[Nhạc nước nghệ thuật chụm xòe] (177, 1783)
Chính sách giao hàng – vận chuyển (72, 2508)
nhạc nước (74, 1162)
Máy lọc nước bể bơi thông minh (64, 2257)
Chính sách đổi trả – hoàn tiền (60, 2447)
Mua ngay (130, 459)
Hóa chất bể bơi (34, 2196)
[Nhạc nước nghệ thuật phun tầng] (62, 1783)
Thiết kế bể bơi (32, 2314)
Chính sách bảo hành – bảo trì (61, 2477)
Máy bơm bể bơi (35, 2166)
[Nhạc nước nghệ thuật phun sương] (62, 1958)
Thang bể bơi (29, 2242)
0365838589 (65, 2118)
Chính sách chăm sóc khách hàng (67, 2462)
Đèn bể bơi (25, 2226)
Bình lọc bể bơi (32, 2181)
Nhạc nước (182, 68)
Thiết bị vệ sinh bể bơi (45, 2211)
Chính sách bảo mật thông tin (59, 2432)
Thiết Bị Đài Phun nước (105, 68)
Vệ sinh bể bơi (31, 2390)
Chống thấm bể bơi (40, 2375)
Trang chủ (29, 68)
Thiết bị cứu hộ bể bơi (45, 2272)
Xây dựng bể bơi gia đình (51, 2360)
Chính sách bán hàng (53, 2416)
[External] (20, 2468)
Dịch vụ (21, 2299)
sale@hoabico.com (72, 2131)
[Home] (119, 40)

WHAT IS EXPECTED. All records must be transcribed exactly, with none left out.

SOLVED PROBLEM.
[Nhạc nước nghệ thuật chụm xòe] (177, 1783)
Chính sách giao hàng – vận chuyển (72, 2508)
nhạc nước (74, 1162)
Máy lọc nước bể bơi thông minh (64, 2257)
Chính sách đổi trả – hoàn tiền (60, 2447)
Mua ngay (130, 459)
Hóa chất bể bơi (34, 2196)
[Nhạc nước nghệ thuật phun tầng] (62, 1783)
Thiết kế bể bơi (32, 2314)
Chính sách bảo hành – bảo trì (61, 2477)
Máy bơm bể bơi (35, 2166)
[Nhạc nước nghệ thuật phun sương] (62, 1958)
Thang bể bơi (29, 2242)
0365838589 (65, 2118)
Chính sách chăm sóc khách hàng (67, 2462)
Đèn bể bơi (25, 2226)
Bình lọc bể bơi (32, 2181)
Nhạc nước (182, 68)
Thiết bị vệ sinh bể bơi (45, 2211)
Chính sách bảo mật thông tin (59, 2432)
Thiết Bị Đài Phun nước (105, 68)
Vệ sinh bể bơi (31, 2390)
Chống thấm bể bơi (40, 2375)
Trang chủ (29, 68)
Thiết bị cứu hộ bể bơi (45, 2272)
Xây dựng bể bơi gia đình (51, 2360)
Chính sách bán hàng (53, 2416)
[External] (20, 2468)
Dịch vụ (21, 2299)
sale@hoabico.com (72, 2131)
[Home] (119, 40)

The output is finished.